Turning down the abstinence-only money marked a shift for Pawlenty. For the first six years he was governor, Pawlenty kept conservative and religious groups happy by accepting funding for abstinence-only sex education; in 2004, the state took as much as $2 million for abstinence-only programs. But, according to Brigid Riley of Teenwise Minnesota, a non-profit that supports comprehensive sex education, it became increasingly clear during Pawlenty's time in office that abstinence-only education was ineffective and a waste of money. In 2007, Pawlenty took the advice of the state Department of Health and quietly rejected $500,000 in abstinence-only funding for the 2008 and 2009 fiscal years. The way Riley sees it, Pawlenty finally faced up to the scientific reality. "The health department knew that this [abstinence-only] money was supporting programming that wasn't making a difference," she says.
Like Pawlenty's Planned Parenthood support, his sex-education decision might have angered the Christian right, but it made sense financially. Accepting federal money for abstinence-only sex ed required the state to pony up hundred of thousands of dollars in matching funds; federal funding for comprehensive sex ed came with no strings attached. That match was key in his 2008 decision, Riley says.
Pawlenty's rejection didn't last long. In 2010, he doubled down on his original position and resumed taking federal money for largely debunked abstinence-only sex ed while declining money for comprehensive sex ed—a move that perplexed public health advocates and pleased Pawlenty's social-conservative base. "It's better to spend no money on sex education if it's going to have a condom message," Tom Prichard, head of the Minnesota Family Council, told the Star Tribune. "You are pouring fuel on the fire."
Family planning groups condemned Pawlenty's flip-flop-flip as nonsensical in the midst of an "epidemic" of sexually transmitted diseases among young Minnesotans. "It defies logic that the governor of a state in a budget crisis would turn away nearly a million dollars in federal funding for services that are profoundly needed across Minnesota," Sarah Stoesz, president of Planned Parenthood for Minnesota, North Dakota, and South Dakota, said at the time.
Teenwise's Riley saw Pawlenty's second flip as a purely political decision.

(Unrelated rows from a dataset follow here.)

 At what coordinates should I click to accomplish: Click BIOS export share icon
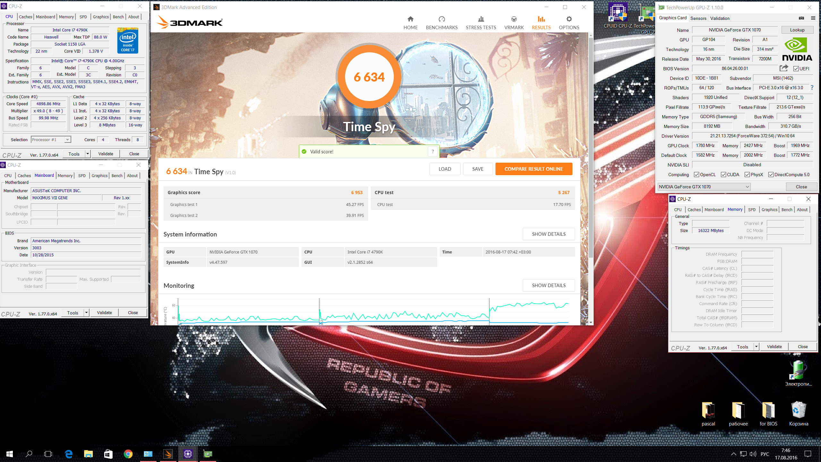click(783, 68)

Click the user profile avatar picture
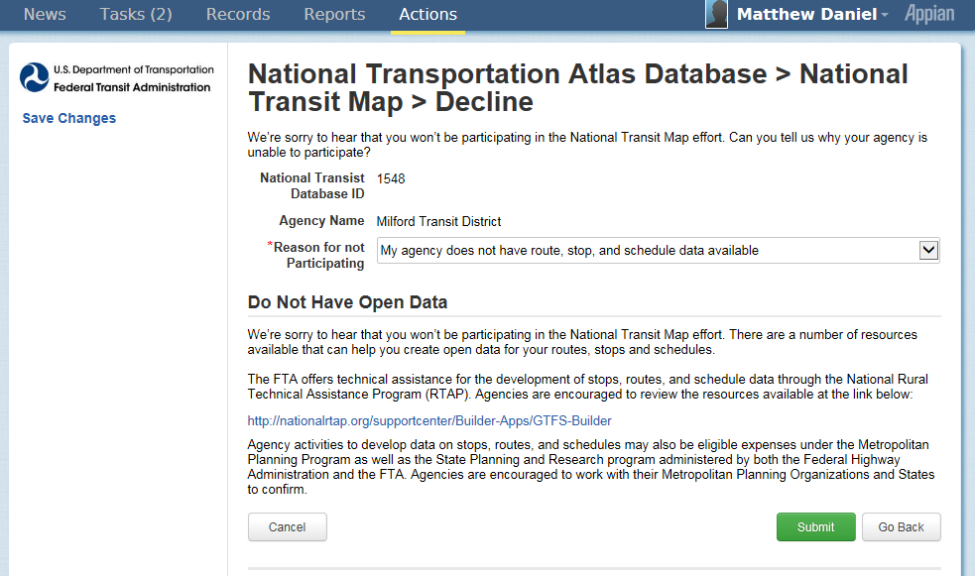tap(717, 14)
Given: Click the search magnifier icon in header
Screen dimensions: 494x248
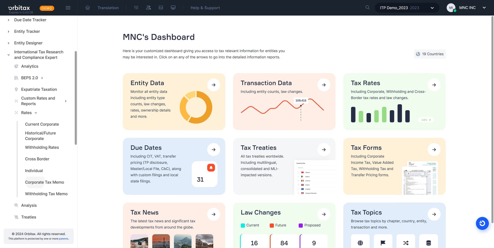Looking at the screenshot, I should (x=367, y=7).
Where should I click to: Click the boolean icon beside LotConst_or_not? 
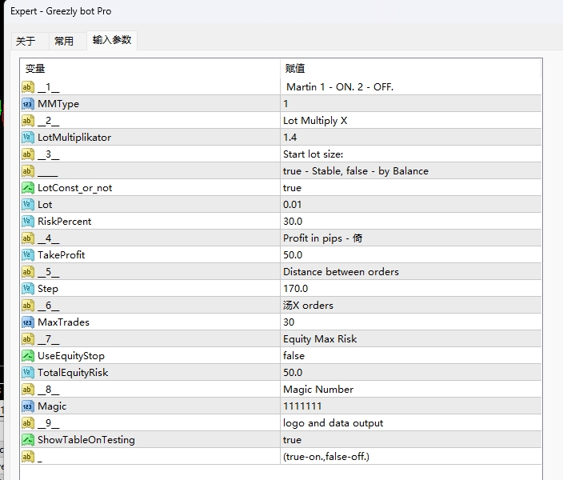tap(28, 188)
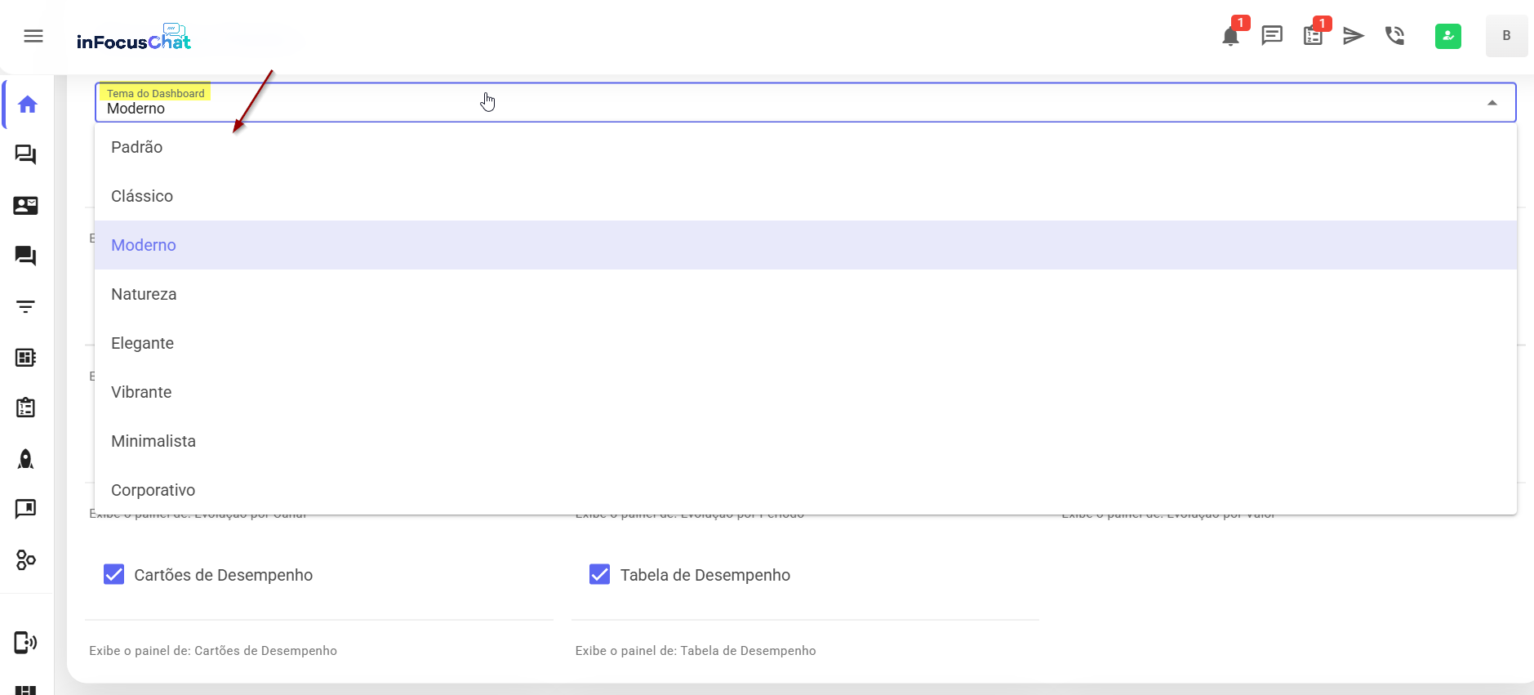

Pawlenty's campaigning with John McCain during the 2008 presidential race had boosted his national profile, and rejecting federal funds from the Obama administration might have bolstered his GOP credibility. "He's a master of this political stuff," Riley says. "It's scary."
Of course, the bulk of Pawlenty's record on reproductive rights speaks for itself. As governor he signed legislation requiring a 24-hour waiting period for women wanting to get an abortion. And after approving an increase in family planning funding, he later proposed slashing $2 million from the Family Planning Special Projects program. In other words, Pawlenty pivoted like an NBA point guard on key reproductive rights issues throughout his tenure as governor.
The question is which direction will Pawlenty take as a presidential candidate. Will he be the fiscal conservative who takes his cues from what science and the data say? Or will he tell social conservative and evangelical Christians what they want to hear?